> _Aim of the exercise_
Below are records; please write out exactly the lines from the first line through the line containing "Given: Click the 26.00 current price box", with no pictures.
>>>>
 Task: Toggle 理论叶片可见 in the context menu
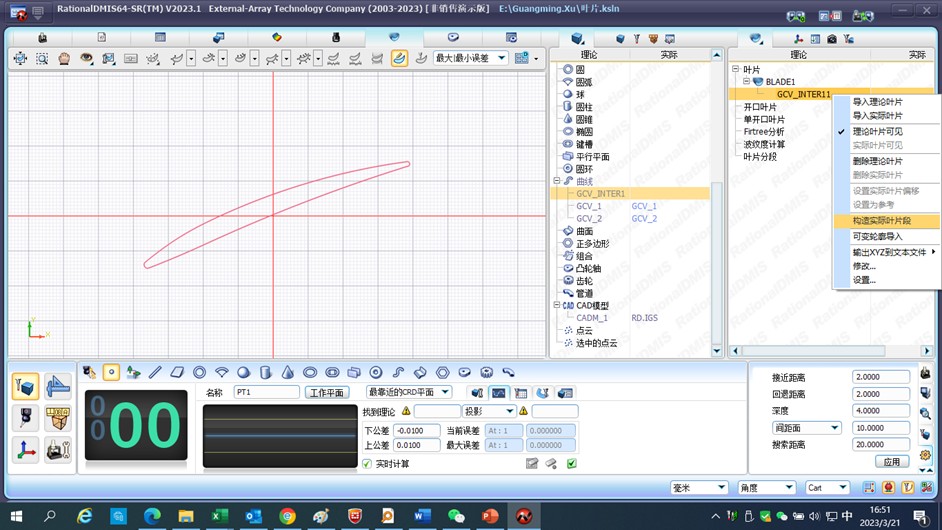(x=877, y=132)
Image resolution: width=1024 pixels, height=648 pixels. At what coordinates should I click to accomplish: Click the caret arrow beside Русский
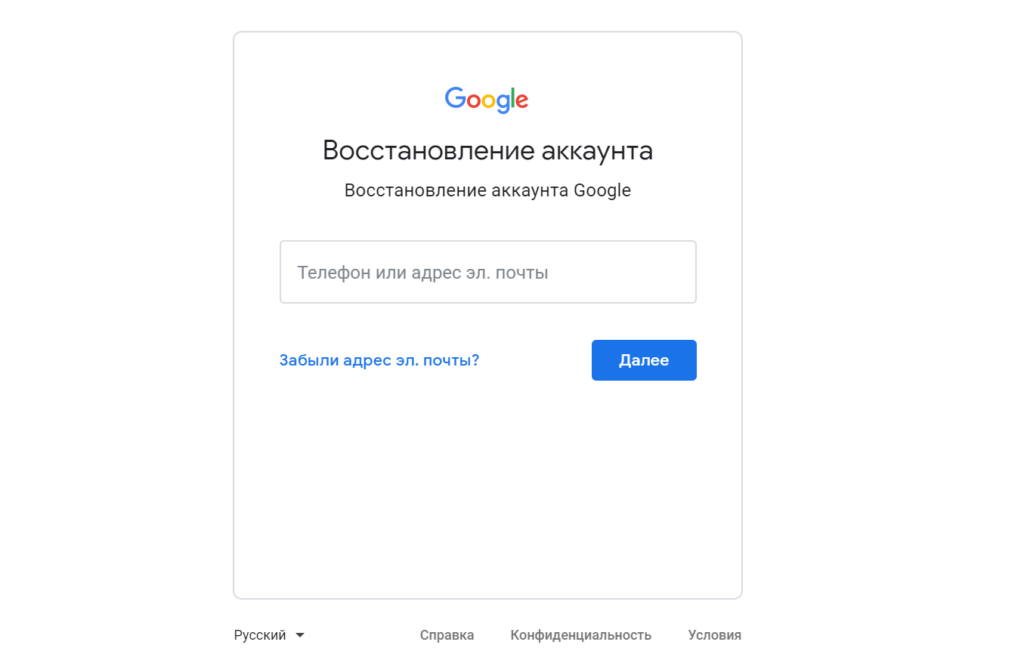coord(300,635)
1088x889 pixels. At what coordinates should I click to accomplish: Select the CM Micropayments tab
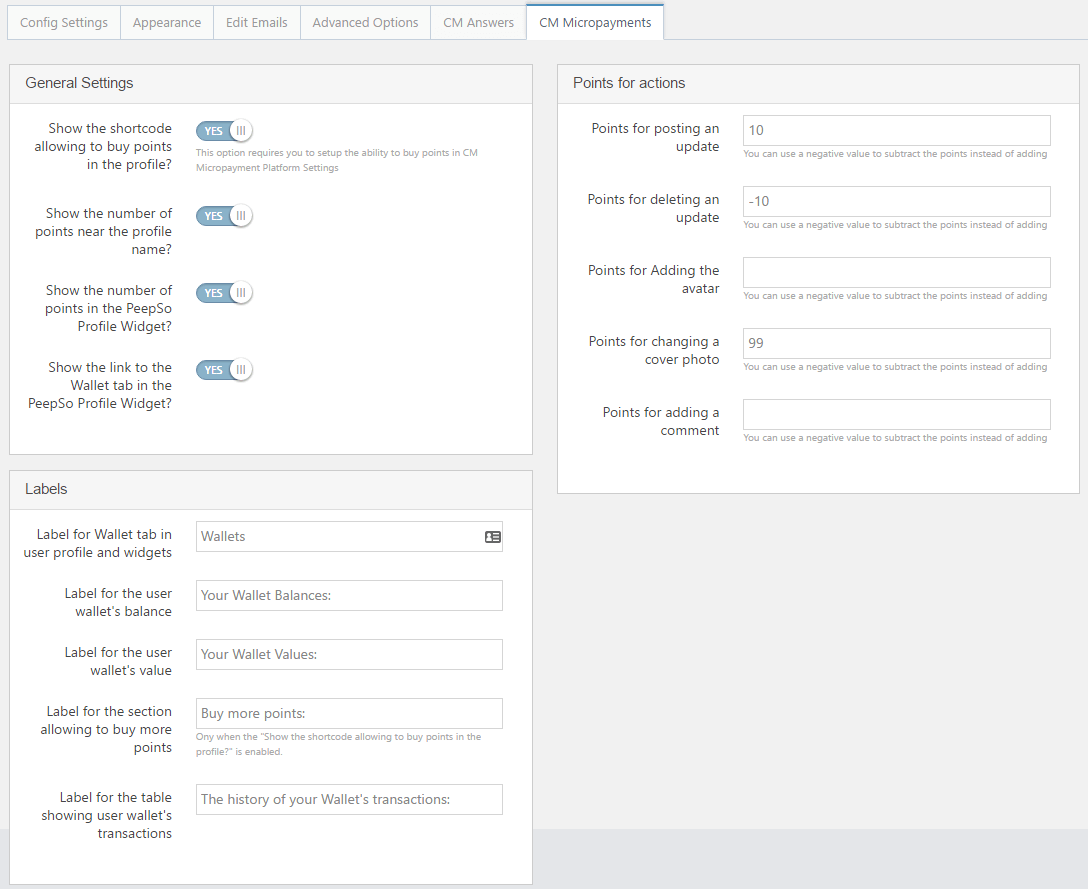[595, 22]
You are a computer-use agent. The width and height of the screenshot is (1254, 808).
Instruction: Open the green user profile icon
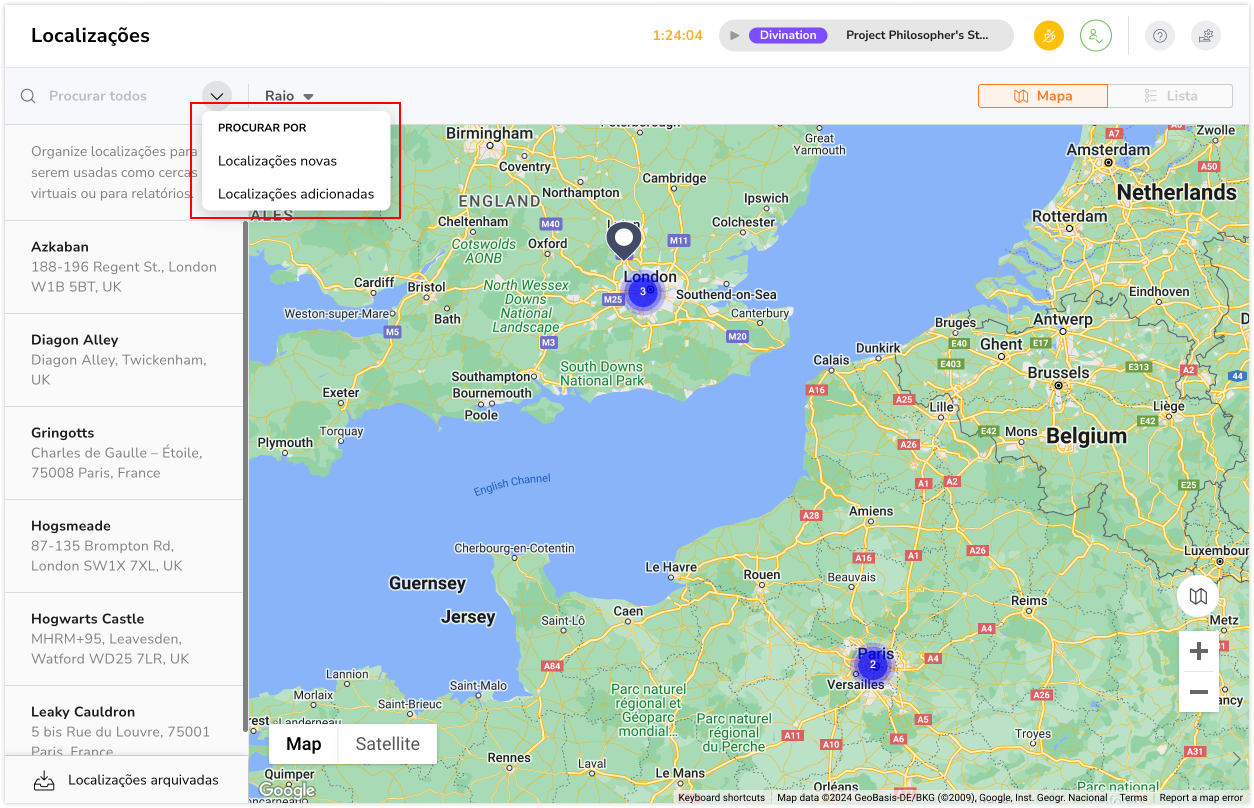[x=1096, y=36]
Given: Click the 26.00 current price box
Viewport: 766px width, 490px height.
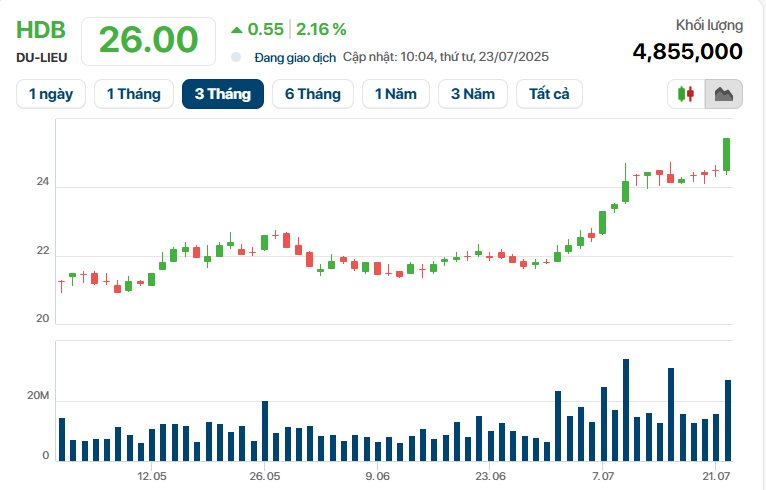Looking at the screenshot, I should 148,40.
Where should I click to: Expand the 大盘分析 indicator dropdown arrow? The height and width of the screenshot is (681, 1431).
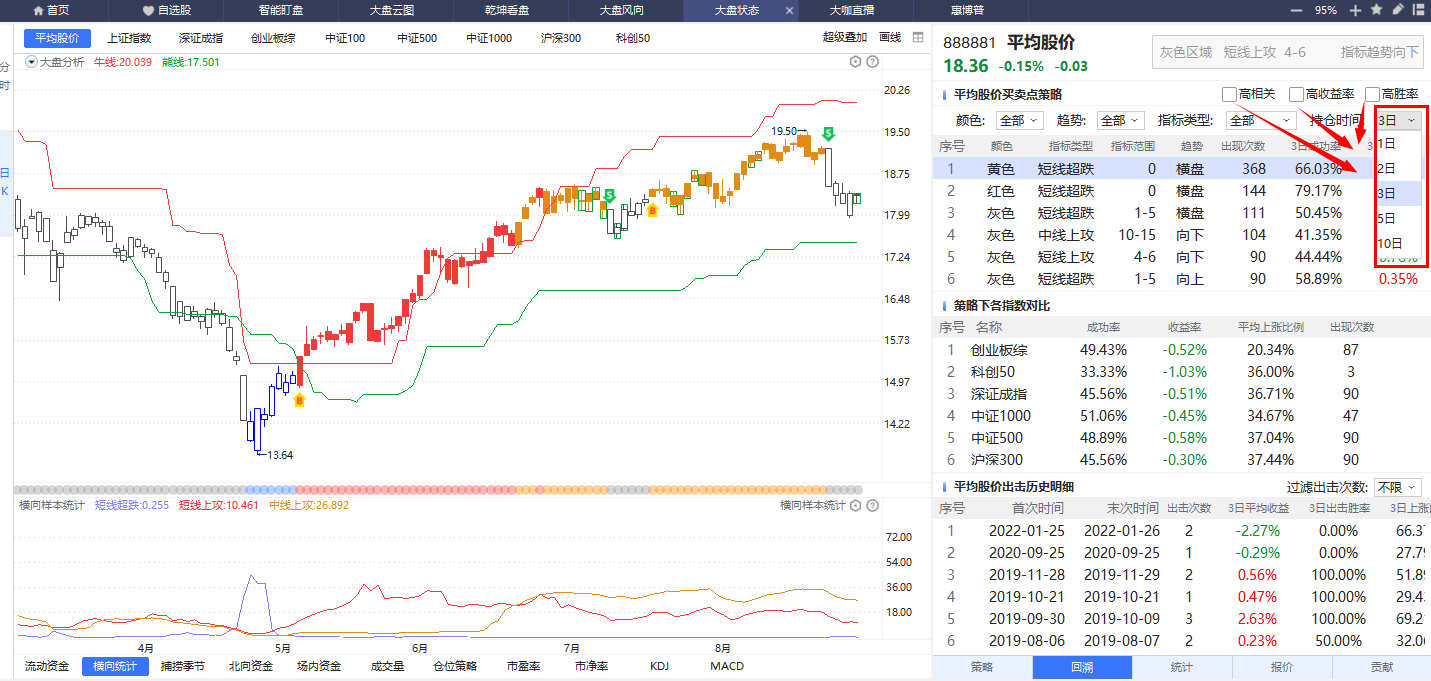31,62
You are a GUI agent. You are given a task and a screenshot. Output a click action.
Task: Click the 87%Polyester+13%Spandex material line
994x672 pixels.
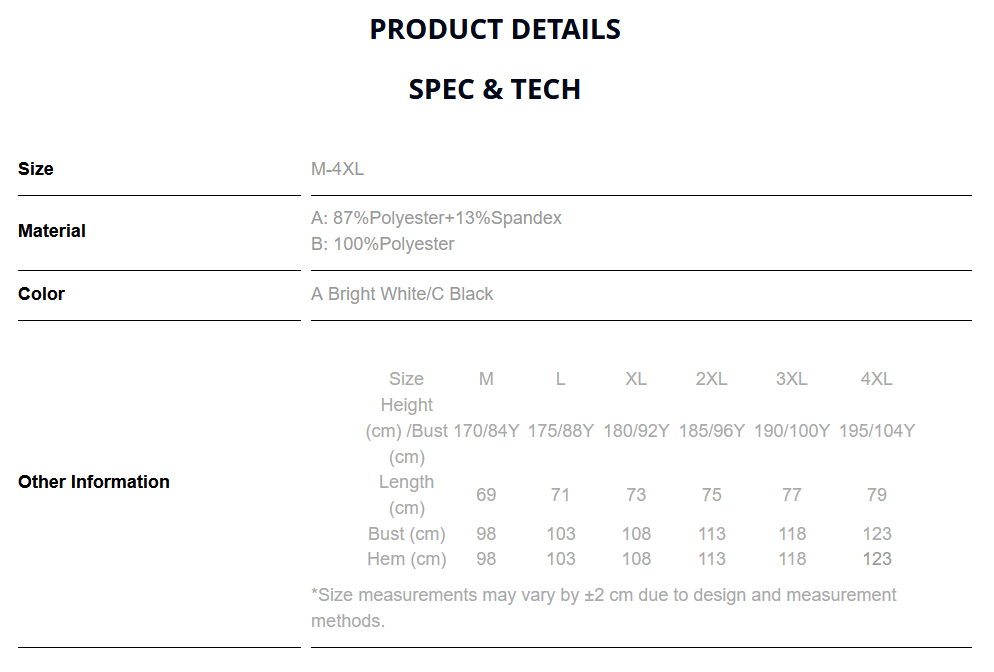coord(437,218)
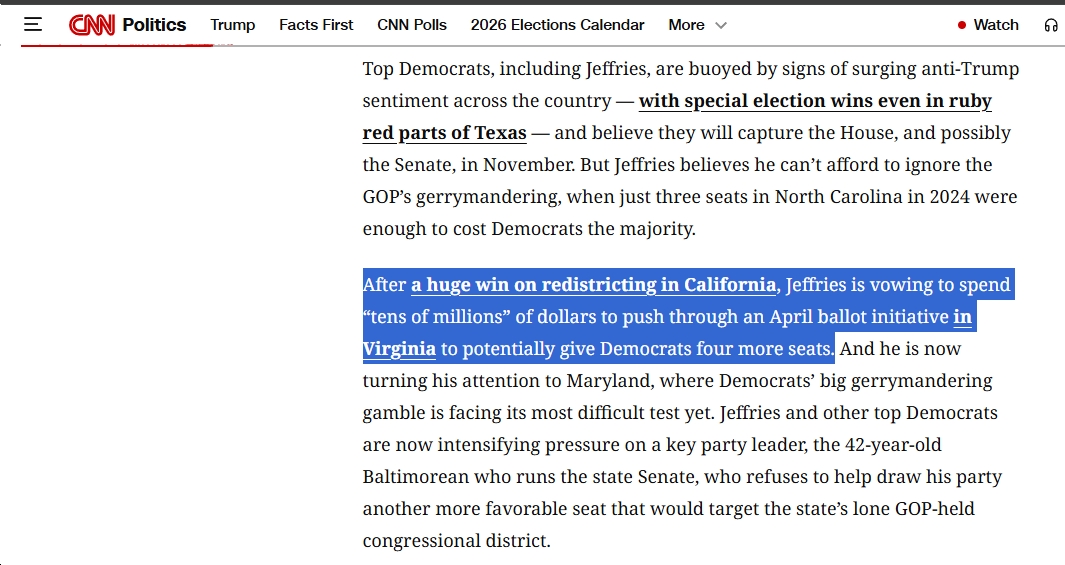Click the CNN logo

click(x=92, y=25)
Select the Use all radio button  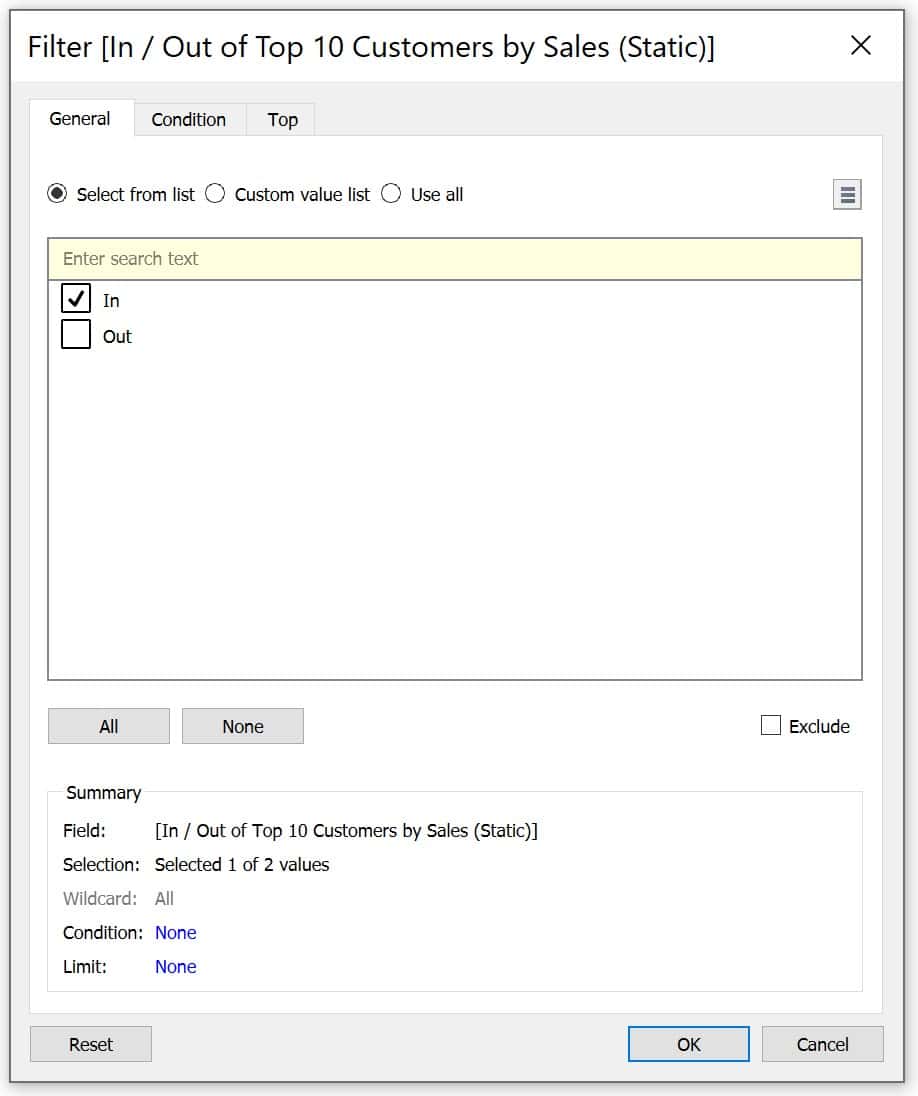point(391,193)
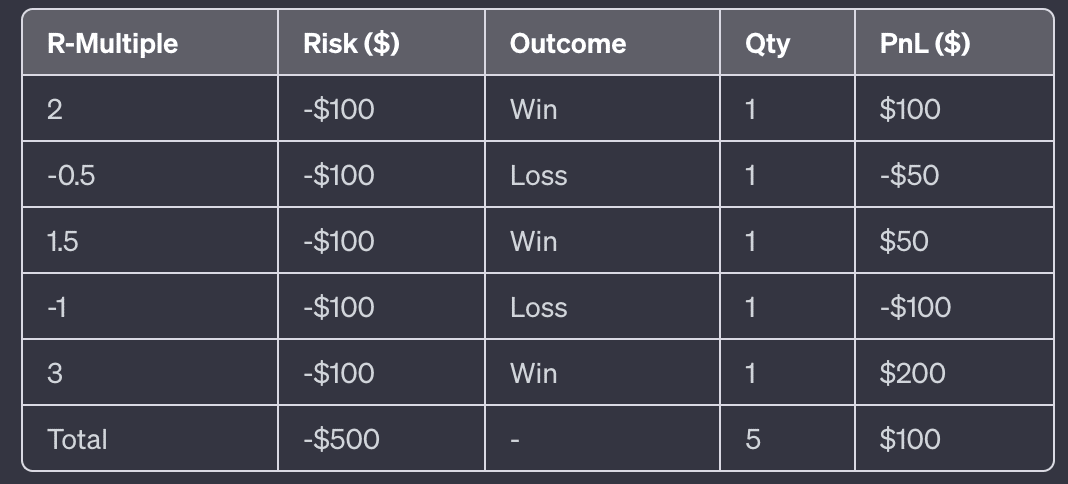Click the PnL ($) column header
Image resolution: width=1068 pixels, height=484 pixels.
point(924,44)
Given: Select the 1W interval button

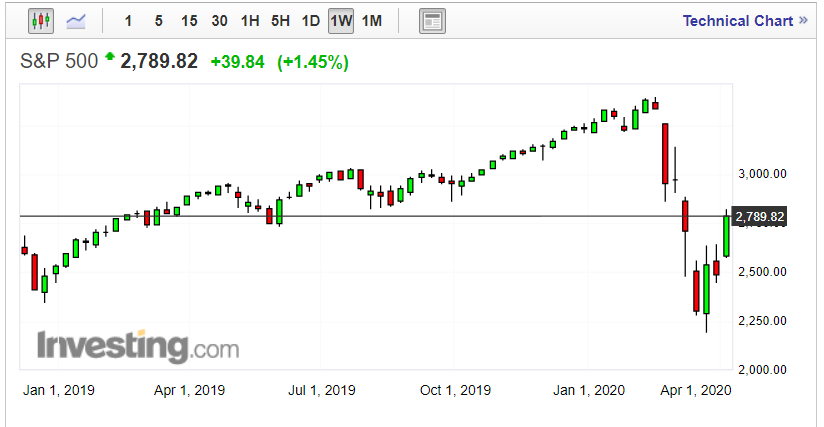Looking at the screenshot, I should point(341,21).
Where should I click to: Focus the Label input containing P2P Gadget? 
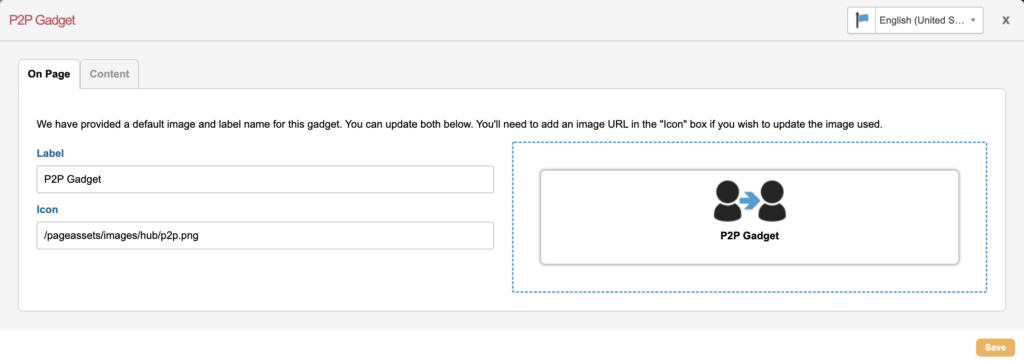[x=265, y=180]
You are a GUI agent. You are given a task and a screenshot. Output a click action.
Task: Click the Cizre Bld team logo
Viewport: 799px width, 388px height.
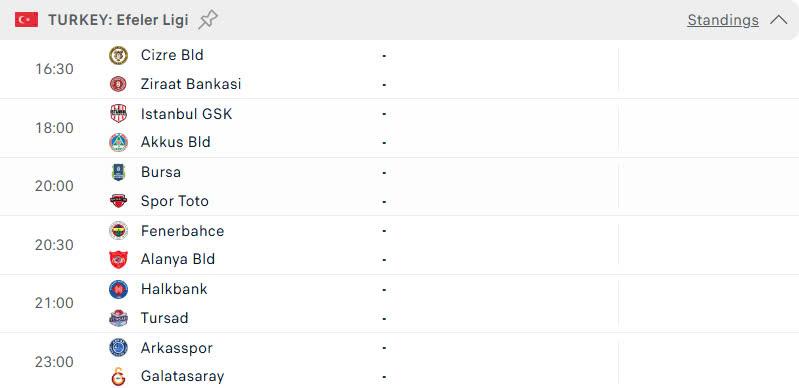(x=118, y=55)
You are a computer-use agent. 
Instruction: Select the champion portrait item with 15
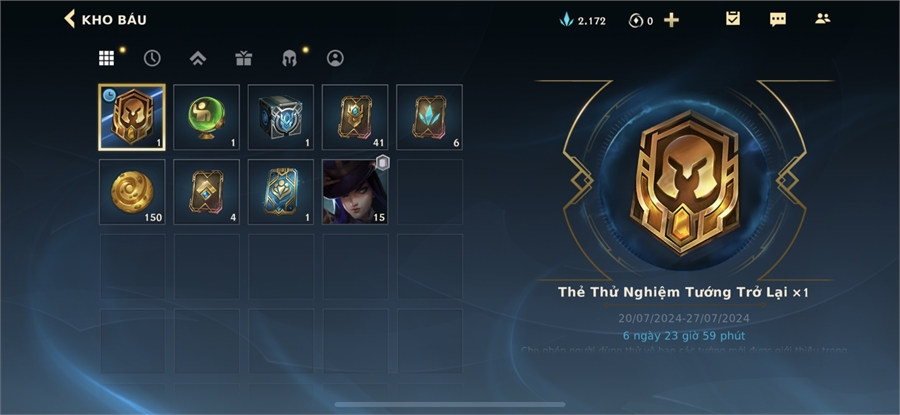[x=355, y=192]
<<<<
> _Response area_
 Task: Toggle 理论叶片可见 in the context menu
(x=877, y=132)
Image resolution: width=1024 pixels, height=648 pixels. At what coordinates should I click to accomplish: Click the caret arrow beside Русский
coord(300,635)
1088x889 pixels. At what coordinates should I click to accomplish: Select the CM Micropayments tab
[595, 22]
You are a computer-use agent. The width and height of the screenshot is (1254, 808).
Instruction: Open the green user profile icon
[x=1096, y=36]
Given: Click the 26.00 current price box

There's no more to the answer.